Hopefully this makes sense.  If you have any questions please let me know.  Also any suggestions on how I might be able to this in a more streamlined or better fashion please let me know.  I will try to get a file uploaded in the next few days.


Posted by on January 22, 2012 in Captivate


Tags: , , ,

5 responses to “Advanced Actions in Captivate to Grade a Workflow

  1. Lieve Weymeis (@Lilybiri)

    January 22, 2012 at 5:57 pm

    No need for Continue in the Then portion of the conditional advanced action. That is only necessary in standard advanced actions. So I’m wondering why you have a Continue statement (as first statement, strange) in one standard action and you omitted it in the second one? And is the THEN region not missing in the screenshot of the conditional action? To make the script more flexible I would certainly store the mastery score in a user variable. Are the wrong/correct text captions always the same, or are they different on each question slide? If they are always the same you can set them to display for the rest of project and hide/show them when necessary, which means that the captions have the same ID on each slide and you can avoid a lot of labeling and editing of actions. This was not clear from your text. I have a certain work flow and discipline for labeling, will never have a user variable starting with a r or c because it will show up in the dropdown list between the system variables. If you want, I’d rework this example, although I have already so many, even more complicated use cases on my blog

    • seanputman

      January 22, 2012 at 8:29 pm


      Thank you for the comment and advice. The Continue statement is there because the slide is paused at that point so I thought I needed the Continue there. The Continue comes after the 3 clicks are made and I want the second click box and hint caption to be shown. The text captions are not the same for each slide. Each one will be different. We are hinting at a a particular mouse click that will be a different menu item or on screen selection. Thanks for pointing the lack of the else statement. I have added the image. I know your blog well and you have a lot of great examples. I thought this was something fairly simple someone might find a use for. Thanks again for the comment.

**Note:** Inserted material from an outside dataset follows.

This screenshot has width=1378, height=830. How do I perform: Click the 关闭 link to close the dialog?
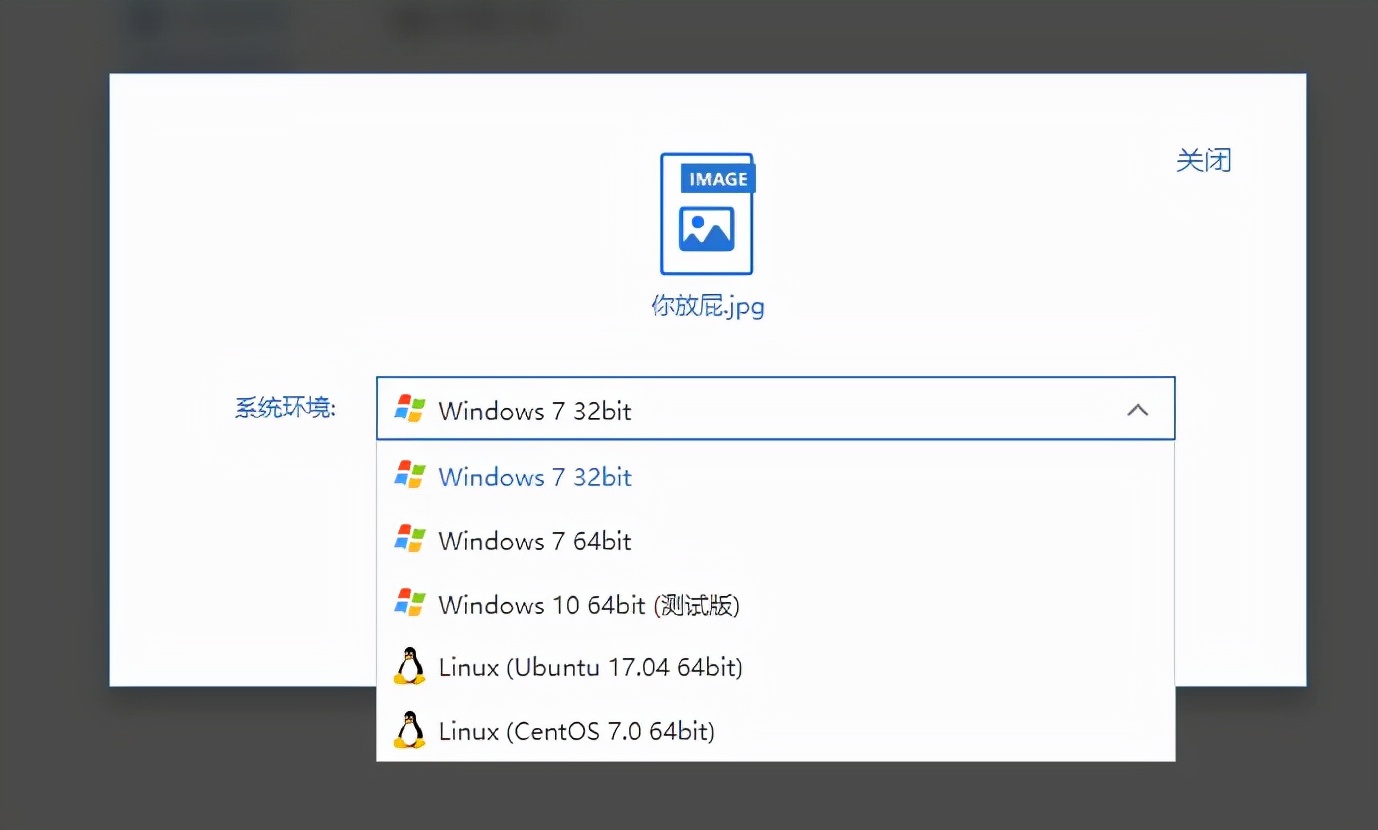pyautogui.click(x=1203, y=160)
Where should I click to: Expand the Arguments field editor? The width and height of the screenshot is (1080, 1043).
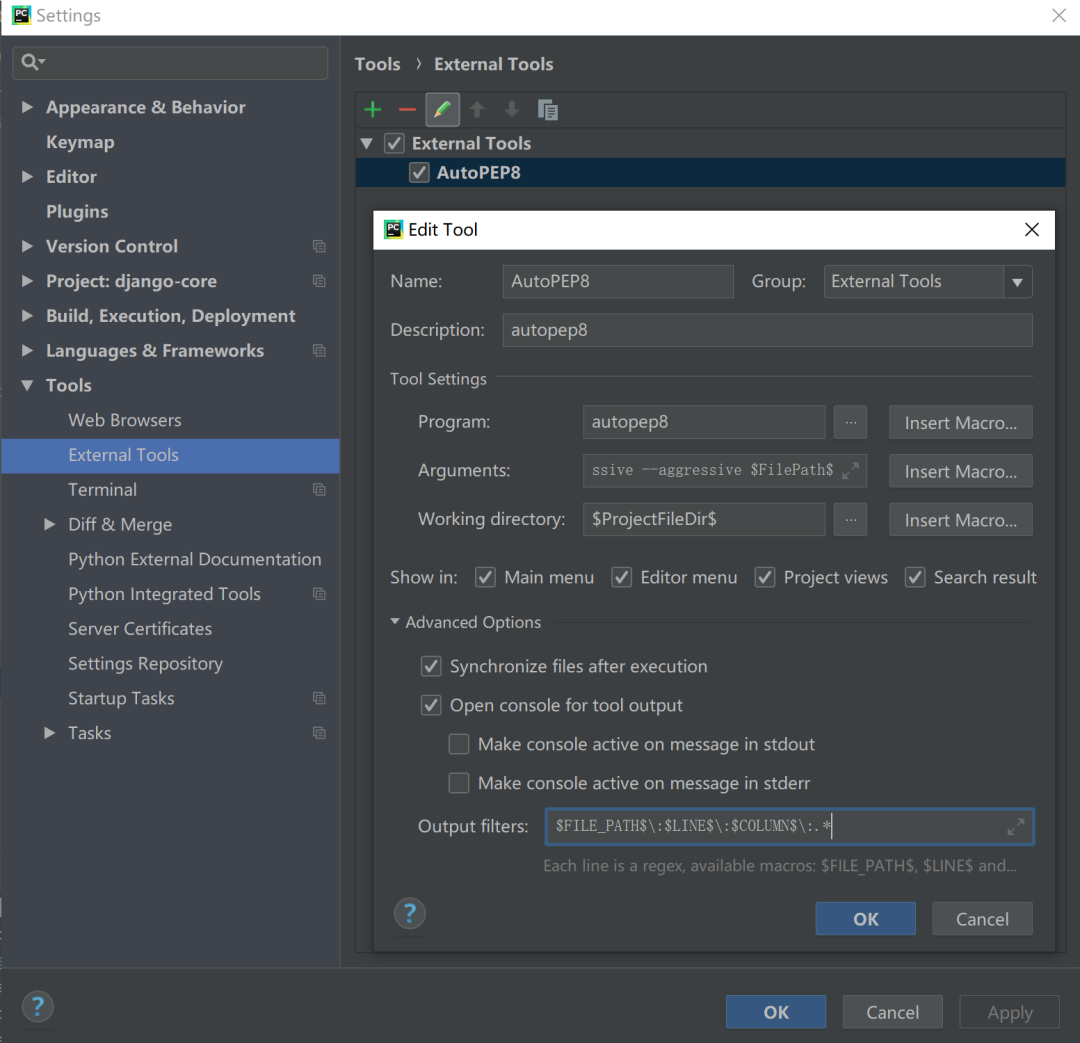[851, 470]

  2. Lieve Weymeis (@Lilybiri)

    January 23, 2012 at 4:01 am

    Thanks Sean. Could you test the conditional advanced action without the Continue? For some strange reason normally it is not necessary there, as it is in the standard actions.

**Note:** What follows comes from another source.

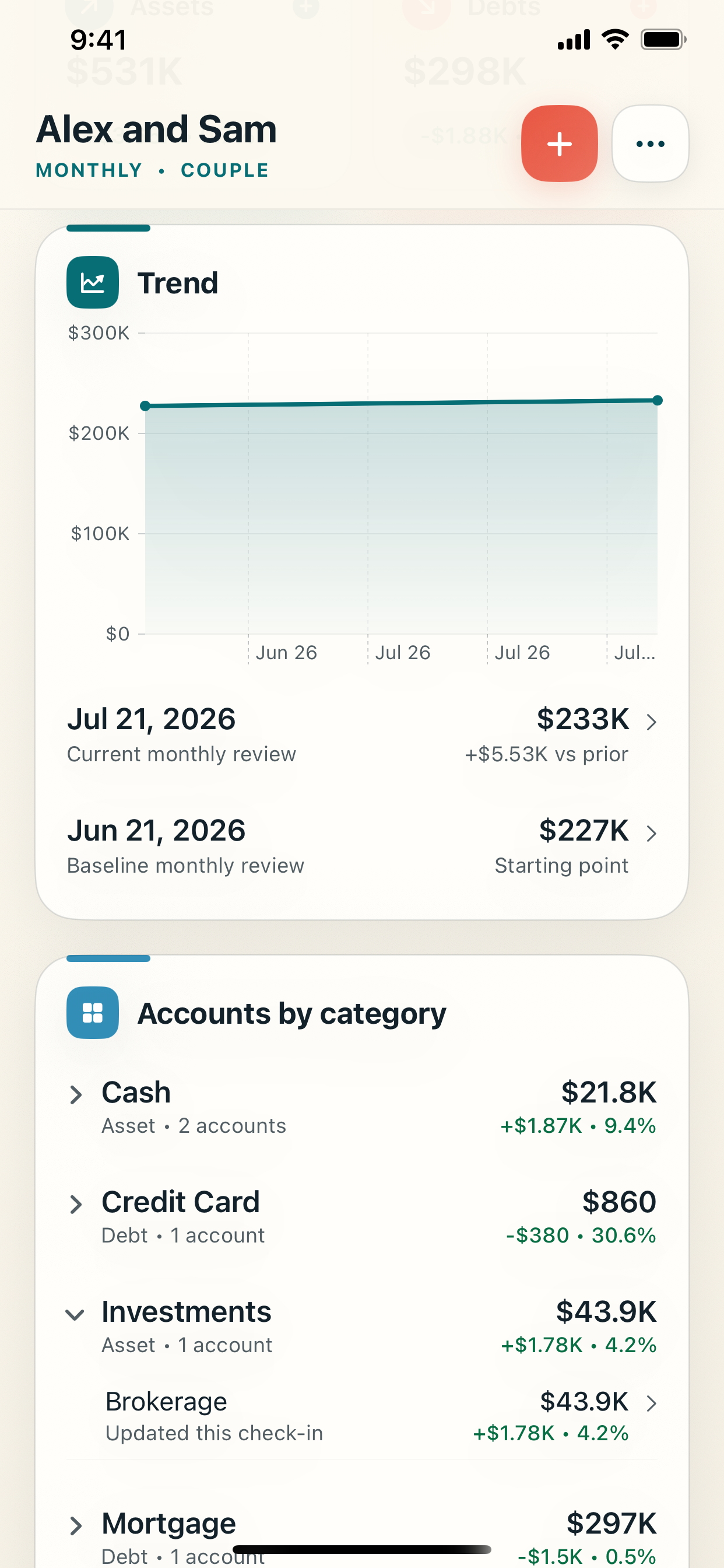724x1568 pixels.
Task: Open Brokerage account detail chevron
Action: [x=651, y=1404]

    And since this is aimed at starters with variables and advanced actions, think it would be nice if you mention the Case sensitivity of labels (variables and actions). In the text you mention ‘incorrect_slide#’ whereas the correct label is ‘Incorrect_slide#’. Those small typos can cause a lot of confusion. And give some tips to make the editing process for the duplicate OnEnter actions more fluent.

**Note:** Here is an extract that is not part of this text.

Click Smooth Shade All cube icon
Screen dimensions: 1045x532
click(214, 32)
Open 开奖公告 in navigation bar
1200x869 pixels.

    Glad that you have a description of the variable visible in the screenshot. It is not really necessary to give it a value 0. Depending on the situation I find it often better, if needed, to set the starting values of the variables in a ‘Reset’ action at the beginning of the first slide. Try to tell the reader, since you do it while defining the variables, what the values of the other variables are.

    If I would recreate this example, I would directly add the 10points to the variable totalpoints as well as the 5points. No need for two different user variables. For this simple case that is not a problem, but often see too much variables created and I am ‘ecological’ (referring to my latest blog post). This will mean that both actions to increment with 10 or with 5 points will be pretty similar and can easily be created by duplicating the action. Moreover you can delete the first Expression in the action TotalPoints, because the total score will already be calculated. 🙂

    The system variable cpQuizInfoTotalProjectPoints has exactly the same value as cpQuizInfoTotalQuizPoints.

    • seanputman

      February 7, 2012 at 8:53 pm


      Sorry it took so long to get back to this. I tested and the Continue was not necessary. I have removed it form the images. Thanks again for all the advice, it is really appreciated.


      • John Joseph

        February 20, 2014 at 2:28 pm

        Hi Sean
        How do you get your LMS to track the TotalPoints variable?